**DIRECTIVE**: Please copy out only the records from the line containing "Task: Collapse the 000-099 folder triangle" through the line containing "Action: point(28,58)", substituting "arrow" for "triangle" and leaving everything else unchanged.

**DATA FOR THIS TASK**:

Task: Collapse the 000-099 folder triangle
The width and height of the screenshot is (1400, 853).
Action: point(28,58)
...
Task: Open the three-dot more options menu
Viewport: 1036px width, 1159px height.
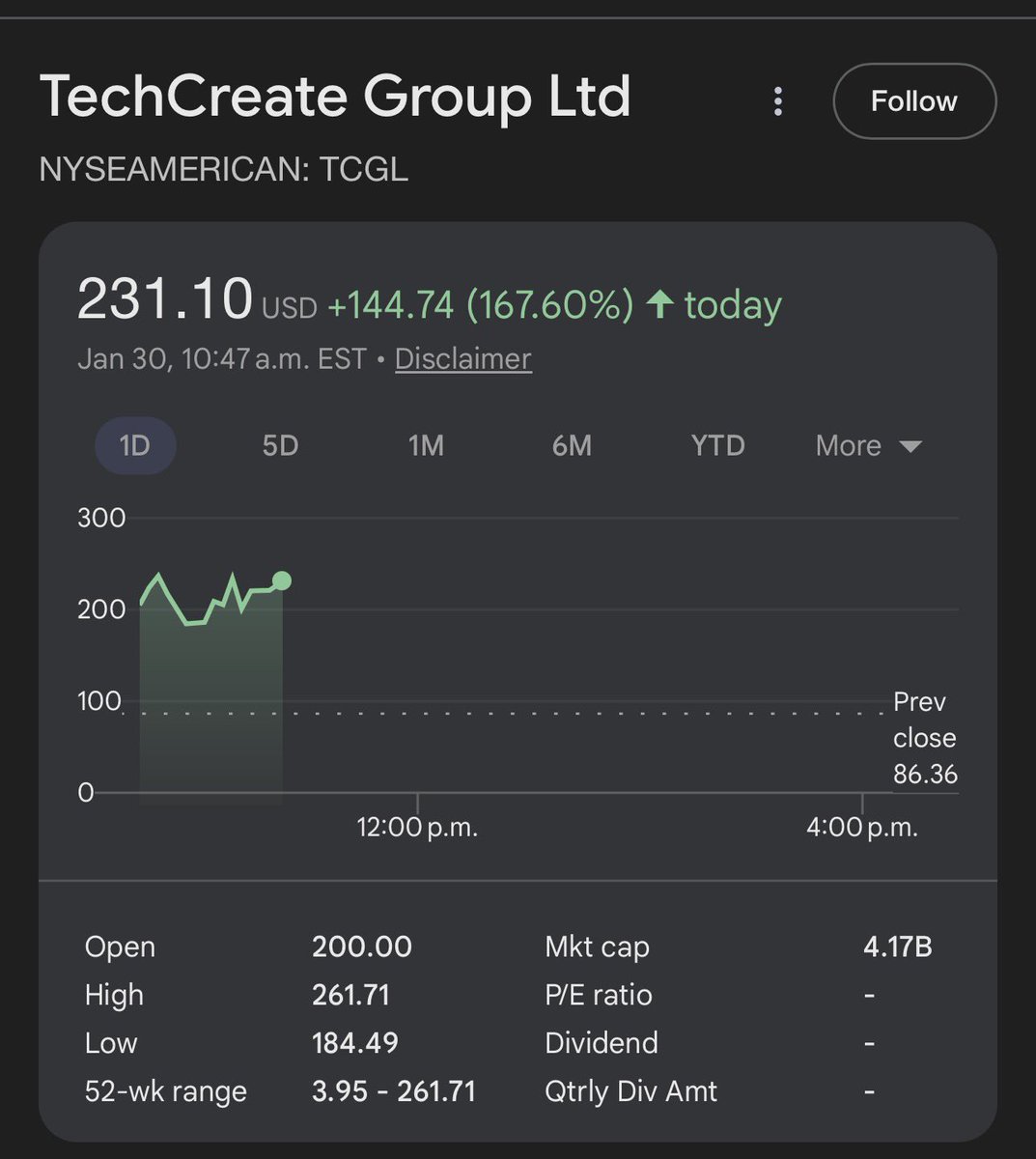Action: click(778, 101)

**CORRECT RESULT**:
Task: Collapse the 000-099 folder arrow
The width and height of the screenshot is (1400, 853).
Action: point(28,58)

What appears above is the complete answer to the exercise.